Ante-Nicene Fathers/Volume VII/Lactantius/The Divine Institutes/Book VII/Chap. XIX
Chap. XIX.—Of the Advent of Christ to Judgment, and of the Overcoming of the False Prophet.
The world therefore being oppressed, since the resources of men shall be insufficient for the overthrow of a tyranny of immense strength, inasmuch as it will press upon the captive world with great armies of robbers, that calamity so great will stand in need of divine assistance. Therefore God, being aroused both by the doubtful danger and by the wretched lamentation of the righteous, will immediately send a deliverer. Then the middle of the heaven shall be laid open in the dead and darkness of the night, that the light of the descending God may be manifest in all the world as lightning: of which the Sibyl spoke in these words:—
“When He shall come, there will be fire and darkness in the midst of the black night.”
This is the night which is celebrated by us in watchfulness on account of the coming of our King and God:[1] of which night there is a twofold meaning; because in it He then received life when He suffered, and hereafter He is about to receive the kingdom of the world. For He is the Deliverer, and Judge, and Avenger, and King, and God, whom we call Christ, who before He descends will give this sign: There shall suddenly fall from heaven a sword, that the righteous may know that the leader of the sacred warfare is about to descend; and He shall descend with a company of angels to the middle of the earth, and there shall go before Him an unquenchable fire, and the power of the angels shall deliver into the hands of the just that multitude which has surrounded the mountain, and they shall be slain from the third hour until the evening, and blood shall flow like a torrent; and all his forces being destroyed, the wicked one shall alone escape, and his power shall perish from him.

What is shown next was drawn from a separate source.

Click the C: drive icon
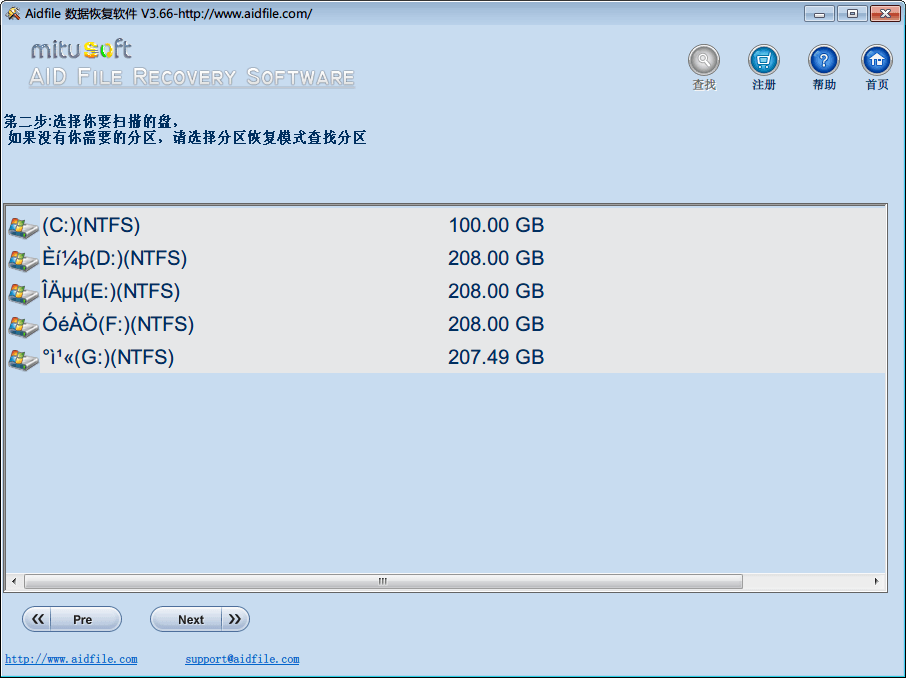 click(22, 226)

Now this is he who is called Antichrist; but he shall falsely call himself Christ, and shall fight against the truth, and being overcome shall flee; and shall often renew the war, and often be conquered, until in the fourth battle, all the wicked being slain, subdued, and captured, he shall at length pay the penalty of his crimes. But other princes also and tyrants who have harassed the world, together with him, shall be led in chains to the king; and he shall rebuke them, and reprove them, and upbraid them with their crimes, and condemn them, and consign them to deserved tortures. Thus, wickedness being extinguished and impiety suppressed, the world will be at rest, which having been subject to error and wickedness for so many ages, endured dreadful slavery. No longer shall gods made by the hands be worshipped; but the images being thrust out from their temples and couches, shall be given to the fire, and shall be burnt, together with their wonderful gifts: which also the Sibyl, in accordance with the prophets, announced as about to take place:—
“But mortals shall break in pieces the images and all the wealth.”
The Erythræan Sibyl also made the same promise:—
“And the works made by the hand of the gods shall be burnt up.”
Footnotes
[edit]- ↑ [Not the eve of Easter, but that of the Nativity. This corroborates St. Chrysostom’s testimony concerning the observance of that feast in the West. See Opp., Serm. 287, tom. v. 804.]